== PROBLEMS AND TASKS ==
1. According to the passage below on Billboard Mainstream Rock number-one songs of the 2000s, what chart did Billboard debut in June 2009?
2. List every Billboard chart the passage below on Mainstream Rock number-one songs of the 2000s mentions, counting a chart only once if it goes by more than one name.

== PASSAGE GIVEN ==
◆ ◆ ◆ ◆ ◆ ◆ ◆

= List of Billboard Mainstream Rock number-one songs of the 2000s =

The 2000s in rock radio in the United States saw a continued blurring of the playlists among mainstream rock and alternative rock stations. Every track that was ranked by Billboard as the number-one song of the year on its Mainstream Rock Tracks chart during the decade was also a top-five hit on the Alternative Songs chart, most of which topped both charts. In June 2009, Billboard debuted the Rock Songs chart which combined the data of the two charts and its Triple A chart.

Two of the biggest artists on the Mainstream Rock chart during the 2000s not only had success on the Modern Rock/Alternative charts, but also crossed over into the realm of Top 40 pop music. The top mainstream rock song of the decade, "Kryptonite" by 3 Doors Down, peaked at No. 3 on the Hot 100 and was a No. 1 pop hit. The top mainstream rock artist of the decade was Nickelback, who had the second biggest song on the Mainstream Rock chart during the 2000s with "How You Remind Me" and led all other artists with seven number ones during the decade. "How You Remind Me" was ranked as the fourth biggest song on the decade-ending Billboard Hot 100 chart.

◆ ◆ ◆ ◆ ◆ ◆ ◆

== RECORD EXCERPTS ==

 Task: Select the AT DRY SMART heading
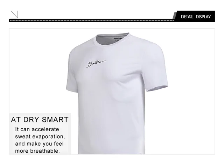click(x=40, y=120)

◆ ◆ ◆ ◆ ◆ ◆ ◆

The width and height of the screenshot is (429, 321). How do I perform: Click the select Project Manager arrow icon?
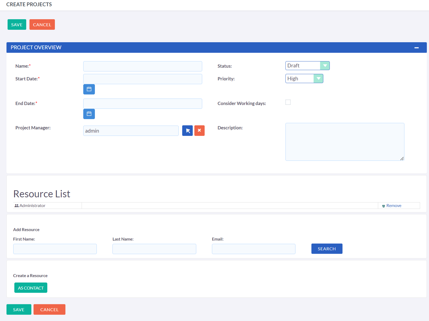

◆ ◆ ◆ ◆ ◆ ◆ ◆

== SET OF ANSWERS ==
1. The Rock Songs chart, which combined the data of the Mainstream Rock, Alternative Songs and Triple A charts.

2.
- Mainstream Rock Tracks (also called the Mainstream Rock chart)
- Alternative Songs (also called the Modern Rock/Alternative charts)
- Rock Songs
- Triple A
- Hot 100